Who would you rather have a discussion in proportionalityFebruary 16th, 2013 by terrybenish
Clubhouse Confidential is a thirty minute long, five day a week, show hosted by Brian Kenny on MLB the network. Kenny the former ESPN talking head that did a lot of boxing and baseball work there is great. The show which I really enjoy and fully recommend attempts to marshal all Sabermetric tools to evaluate and compare players. Last night and this morning they ran a piece contrasting Torii Hunter with Josh Hamilton. Running a disclaimer against both age differences and mentioning how defensive metrics are flawed, they contrasted the two player’s Wins Above Replacement (WAR) numbers. As I’ve mentioned in passing and referenced troubles in the defensive aspect of WAR, which is Ultimate Zone Rating (UZR), as being badly flawed, they plunge ahead and throw in the defensive stat of Runs Saved. That stat, as is UZR, is a proprietary number produced by a company that purports to study film of every play made by every player and then using a formula calculate the net number of runs saved. The tool can be negative. For a given player it can range to be wildly positive and wildly negative.

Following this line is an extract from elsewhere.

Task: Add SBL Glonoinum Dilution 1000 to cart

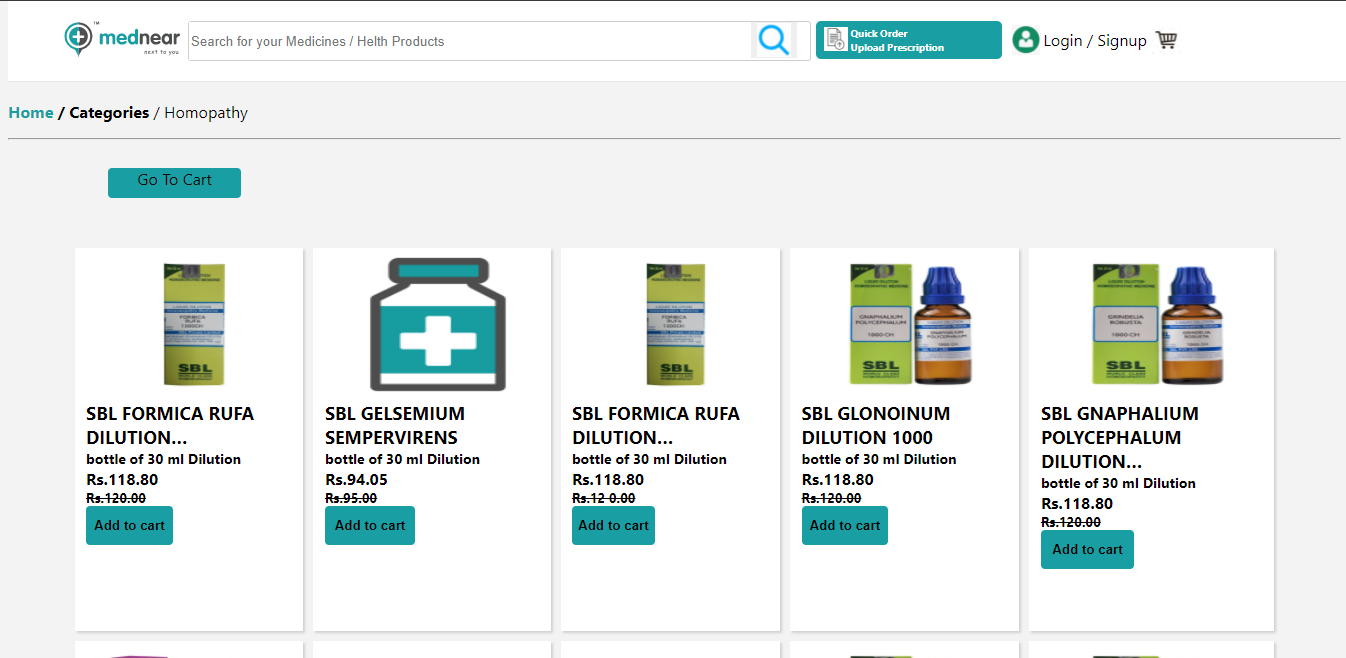Action: (x=845, y=525)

Below I have the link to Baseball Reference’s pages for both Hamilton and Hunter.
The other point or failure here is that they did not play the same position last year. Hamilton split time between center field and left field, while Hunter played right field. An observable stat, unlike UZR or Runs Saved, is range factor. No gimmicks, no black box. Using that stat to see where they stacked up last year is valuable if not perfect in so far as they played different positions, we can see how they ranked at those positions. Hunter in terms of his range factor was the fifth best right fielder in the American League last year. While Hamilton if he qualified in terms of number of games in cf would have been eighth best and in left field with the same disclaimer, seventh. In terms of assists and double plays there is not much to separate them.
Using recognizable stats (range factor) there is not a clear advantage to Hunter over Hamilton at all. While on offense Hamilton dwarfs Hunter. Over the last two or three years the differential in OPS being one hundred to three hundred points on OPS. While Hamilton has missed games, he still generates more runs than Hunter. Not being able to pry into the black box stuff, the purported defensive advantage to Hunter is enough to even the value between them. If the formula in WAR is 50-50, offense to defense, which allegedly it is 75-25 offense to defense then the sway of UZR is enormous and probably very misleading at best. In other words the numbers are probably questionable, but the proportionality seems askew.
Good analysis relies on good analysts. Not a simplistic reliance on reliable analytical tools. It should certainly not rest on demonstrably flawed tools.
It is work like this that stalls out the use of Sabermetrics in general.